Abbott was especially encouraged by a provision in the agreement that pays farmers a “social premium” that must go into community development. And she suggested that “repositioning Jamaica’s bananas as a niche product may be the way to save the industry and enable thousands of rural Jamaicans to continue to live and die as proud producers of high-quality fruit.”

I don’t see any evidence that the Jamaican government adopted Abbott’s suggestion. Instead, I found reports of devastation caused by several hurricanes and a news story, dated Sunday, September 21, 2008, announcing that Jamaica Producers Group Limited had ceased the production of bananas for export to the United Kingdom.

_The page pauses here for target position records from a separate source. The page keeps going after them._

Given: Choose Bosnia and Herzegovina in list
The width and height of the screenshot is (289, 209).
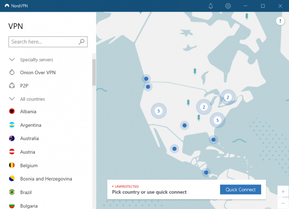Looking at the screenshot, I should point(46,179).
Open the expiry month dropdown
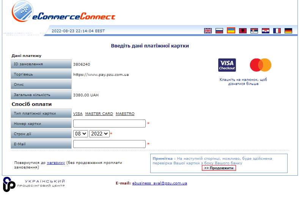299x200 pixels. 81,134
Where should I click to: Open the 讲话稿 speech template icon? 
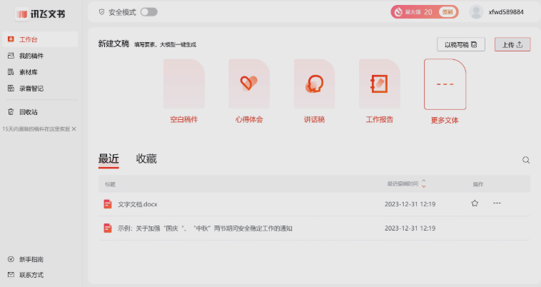coord(314,84)
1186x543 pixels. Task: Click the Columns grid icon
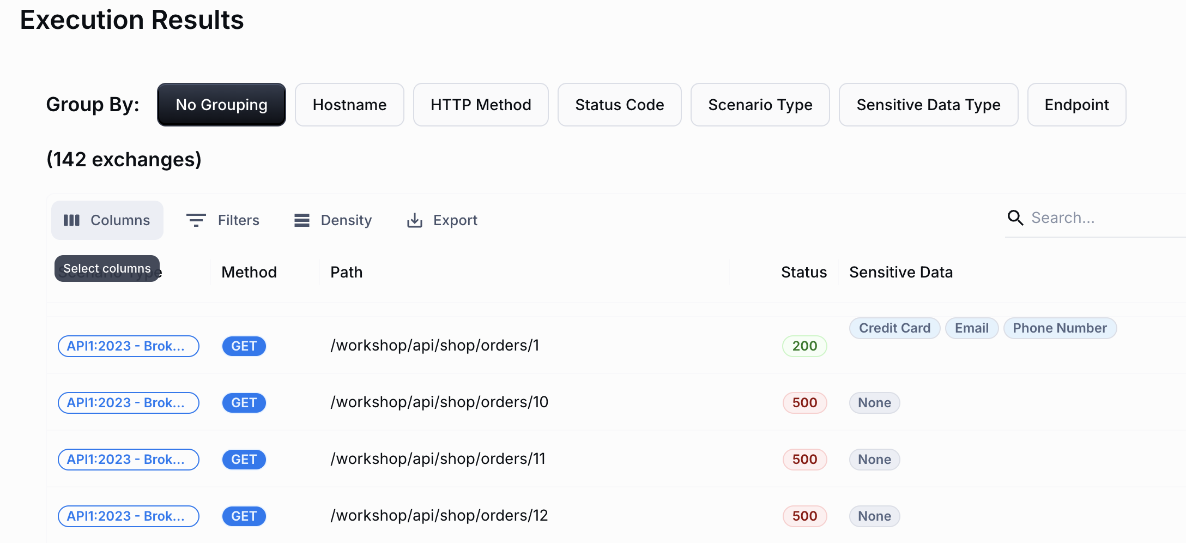(x=71, y=220)
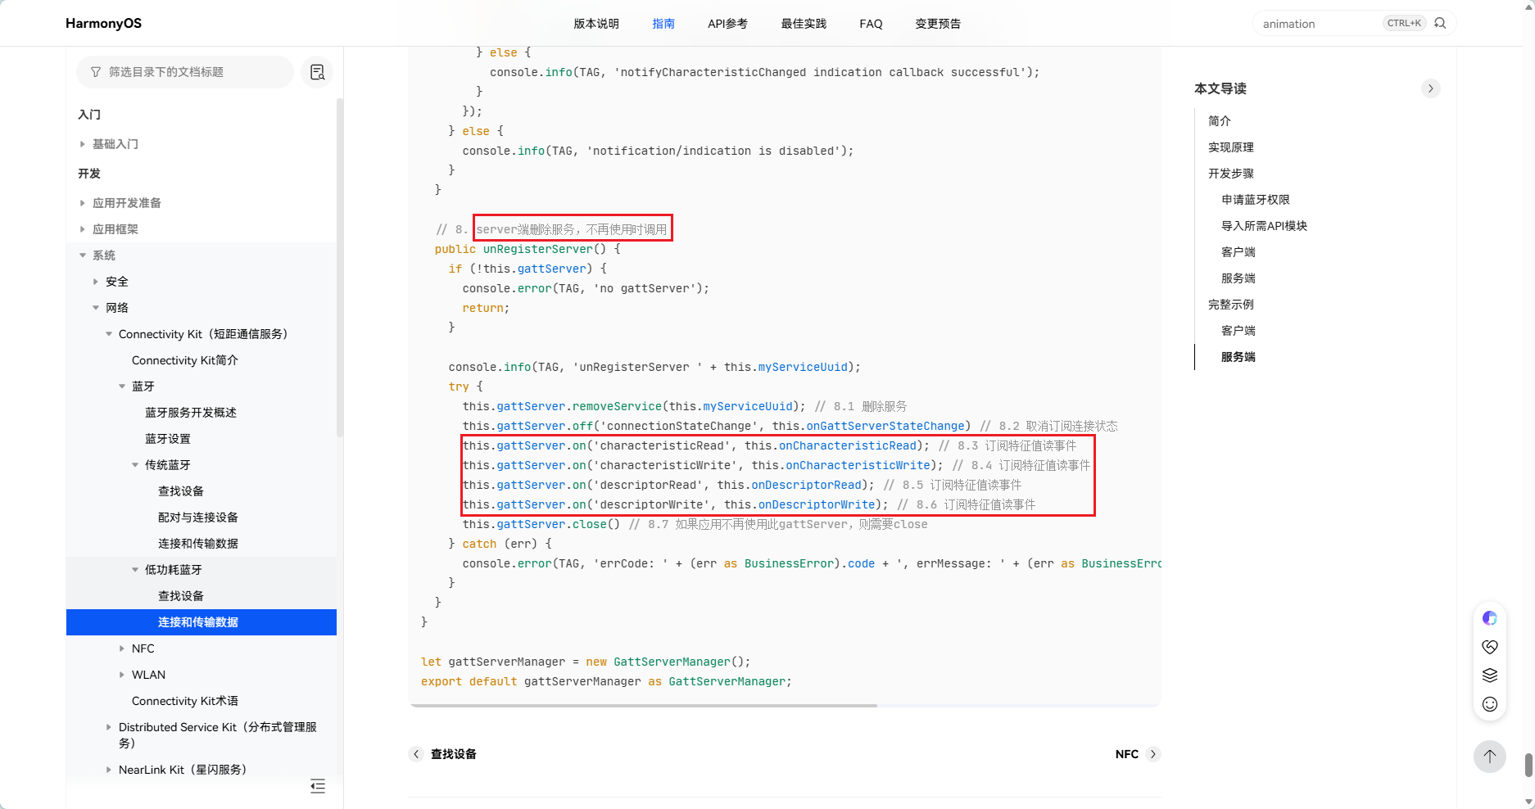Expand the WLAN tree node
The image size is (1535, 809).
122,675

But there was a recent assurance of continued government support for the industry. A few weeks ago, in December 2008, the Minister of Agriculture, Dr. Christopher Tufton, promised to “provide the necessary support for the banana industry, to enable it to remain a major contributor to the national economy.”

And perhaps Mother Nature is coming to the rescue of the Jamaican banana industry. If Johann Hari is to be believed, the bananas grown so profusely and cheaply – and by such questionable tactics – in mainland Latin America are doomed by disease. And it seems to me that the Jamaican industry already has been through that calamity, emerging with disease-resistant varieties. If my understanding of the situation is accurate, Jamaica’s banana producers will be in a much better competitive global position within a few years.